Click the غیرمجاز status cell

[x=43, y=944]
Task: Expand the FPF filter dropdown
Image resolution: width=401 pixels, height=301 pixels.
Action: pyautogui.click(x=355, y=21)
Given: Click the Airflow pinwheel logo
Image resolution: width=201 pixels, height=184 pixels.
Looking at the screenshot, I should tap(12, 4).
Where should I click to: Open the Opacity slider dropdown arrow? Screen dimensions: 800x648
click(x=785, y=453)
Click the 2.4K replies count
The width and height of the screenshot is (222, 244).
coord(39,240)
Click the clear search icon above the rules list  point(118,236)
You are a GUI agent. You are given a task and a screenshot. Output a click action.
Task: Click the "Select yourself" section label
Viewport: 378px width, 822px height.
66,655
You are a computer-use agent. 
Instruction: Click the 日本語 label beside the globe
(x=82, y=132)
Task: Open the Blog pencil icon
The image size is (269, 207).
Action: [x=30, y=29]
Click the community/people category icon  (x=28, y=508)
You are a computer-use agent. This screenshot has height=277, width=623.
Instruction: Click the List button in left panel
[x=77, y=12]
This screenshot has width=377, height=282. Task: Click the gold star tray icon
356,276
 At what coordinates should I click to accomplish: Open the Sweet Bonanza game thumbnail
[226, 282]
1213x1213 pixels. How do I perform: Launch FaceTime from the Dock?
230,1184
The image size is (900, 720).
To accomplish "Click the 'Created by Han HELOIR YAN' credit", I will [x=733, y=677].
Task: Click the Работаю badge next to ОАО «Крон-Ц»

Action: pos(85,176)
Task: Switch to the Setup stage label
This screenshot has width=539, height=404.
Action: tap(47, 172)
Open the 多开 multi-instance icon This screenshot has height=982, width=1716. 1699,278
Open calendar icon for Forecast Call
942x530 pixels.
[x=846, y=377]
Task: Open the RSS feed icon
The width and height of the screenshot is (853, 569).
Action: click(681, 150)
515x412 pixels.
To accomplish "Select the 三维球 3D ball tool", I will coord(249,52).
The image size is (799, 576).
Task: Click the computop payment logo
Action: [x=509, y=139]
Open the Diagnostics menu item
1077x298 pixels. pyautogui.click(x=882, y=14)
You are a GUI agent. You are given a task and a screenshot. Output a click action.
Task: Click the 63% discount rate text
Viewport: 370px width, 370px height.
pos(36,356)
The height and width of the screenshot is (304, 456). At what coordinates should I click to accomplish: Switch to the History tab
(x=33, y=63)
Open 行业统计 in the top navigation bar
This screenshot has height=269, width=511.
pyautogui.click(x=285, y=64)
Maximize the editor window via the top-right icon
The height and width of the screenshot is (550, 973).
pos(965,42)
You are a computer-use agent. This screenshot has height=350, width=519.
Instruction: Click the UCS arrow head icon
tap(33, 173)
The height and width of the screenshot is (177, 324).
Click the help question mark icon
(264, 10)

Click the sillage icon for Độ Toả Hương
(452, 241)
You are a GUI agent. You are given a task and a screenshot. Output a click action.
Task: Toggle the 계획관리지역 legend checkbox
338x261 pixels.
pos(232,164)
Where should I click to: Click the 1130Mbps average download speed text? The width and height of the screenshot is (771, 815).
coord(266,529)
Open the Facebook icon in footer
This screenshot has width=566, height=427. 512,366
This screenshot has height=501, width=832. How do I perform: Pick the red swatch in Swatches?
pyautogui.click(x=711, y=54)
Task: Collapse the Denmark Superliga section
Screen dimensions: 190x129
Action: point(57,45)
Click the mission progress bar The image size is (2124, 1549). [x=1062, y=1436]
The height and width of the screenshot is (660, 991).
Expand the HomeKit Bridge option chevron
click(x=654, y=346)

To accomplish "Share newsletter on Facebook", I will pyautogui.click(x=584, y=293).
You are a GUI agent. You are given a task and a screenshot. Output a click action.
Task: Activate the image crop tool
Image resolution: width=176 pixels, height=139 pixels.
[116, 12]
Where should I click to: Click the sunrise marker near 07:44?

#####

> [Exercise instructions] Can you return all of the entries above verbatim, line for line, with nothing changed?

> [Solution]
Click the غیرمجاز status cell

[x=43, y=944]
Task: Expand the FPF filter dropdown
Image resolution: width=401 pixels, height=301 pixels.
Action: pyautogui.click(x=355, y=21)
Given: Click the Airflow pinwheel logo
Image resolution: width=201 pixels, height=184 pixels.
Looking at the screenshot, I should tap(12, 4).
Where should I click to: Open the Opacity slider dropdown arrow? Screen dimensions: 800x648
click(x=785, y=453)
Click the 2.4K replies count
The width and height of the screenshot is (222, 244).
coord(39,240)
Click the clear search icon above the rules list  point(118,236)
You are a GUI agent. You are given a task and a screenshot. Output a click action.
Task: Click the "Select yourself" section label
Viewport: 378px width, 822px height.
66,655
You are a computer-use agent. 
Instruction: Click the 日本語 label beside the globe
(x=82, y=132)
Task: Open the Blog pencil icon
The image size is (269, 207).
Action: [x=30, y=29]
Click the community/people category icon  (x=28, y=508)
You are a computer-use agent. This screenshot has height=277, width=623.
Instruction: Click the List button in left panel
[x=77, y=12]
This screenshot has width=377, height=282. Task: Click the gold star tray icon
356,276
 At what coordinates should I click to accomplish: Open the Sweet Bonanza game thumbnail
[226, 282]
1213x1213 pixels. How do I perform: Launch FaceTime from the Dock?
230,1184
The image size is (900, 720).
To accomplish "Click the 'Created by Han HELOIR YAN' credit", I will [x=733, y=677].
Task: Click the Работаю badge next to ОАО «Крон-Ц»

Action: pos(85,176)
Task: Switch to the Setup stage label
This screenshot has width=539, height=404.
Action: tap(47, 172)
Open the 多开 multi-instance icon This screenshot has height=982, width=1716. 1699,278
Open calendar icon for Forecast Call
942x530 pixels.
[x=846, y=377]
Task: Open the RSS feed icon
The width and height of the screenshot is (853, 569).
Action: click(681, 150)
515x412 pixels.
To accomplish "Select the 三维球 3D ball tool", I will coord(249,52).
The image size is (799, 576).
Task: Click the computop payment logo
Action: [x=509, y=139]
Open the Diagnostics menu item
1077x298 pixels. pyautogui.click(x=882, y=14)
You are a GUI agent. You are given a task and a screenshot. Output a click action.
Task: Click the 63% discount rate text
Viewport: 370px width, 370px height.
pos(36,356)
The height and width of the screenshot is (304, 456). At what coordinates should I click to accomplish: Switch to the History tab
(x=33, y=63)
Open 行业统计 in the top navigation bar
This screenshot has height=269, width=511.
pyautogui.click(x=285, y=64)
Maximize the editor window via the top-right icon
The height and width of the screenshot is (550, 973).
pos(965,42)
You are a computer-use agent. This screenshot has height=350, width=519.
Instruction: Click the UCS arrow head icon
tap(33, 173)
The height and width of the screenshot is (177, 324).
Click the help question mark icon
(264, 10)

Click the sillage icon for Độ Toả Hương
(452, 241)
You are a GUI agent. You are given a task and a screenshot. Output a click action.
Task: Toggle the 계획관리지역 legend checkbox
338x261 pixels.
pos(232,164)
Where should I click to: Click the 1130Mbps average download speed text? The width and height of the screenshot is (771, 815).
coord(266,529)
Open the Facebook icon in footer
This screenshot has width=566, height=427. 512,366
This screenshot has height=501, width=832. How do I perform: Pick the red swatch in Swatches?
pyautogui.click(x=711, y=54)
Task: Collapse the Denmark Superliga section
Screen dimensions: 190x129
Action: point(57,45)
Click the mission progress bar The image size is (2124, 1549). [x=1062, y=1436]
The height and width of the screenshot is (660, 991).
Expand the HomeKit Bridge option chevron
click(x=654, y=346)

To accomplish "Share newsletter on Facebook", I will pyautogui.click(x=584, y=293).
You are a GUI agent. You are given a task and a screenshot. Output a click action.
Task: Activate the image crop tool
Image resolution: width=176 pixels, height=139 pixels.
[116, 12]
Where should I click to: Click the sunrise marker near 07:44?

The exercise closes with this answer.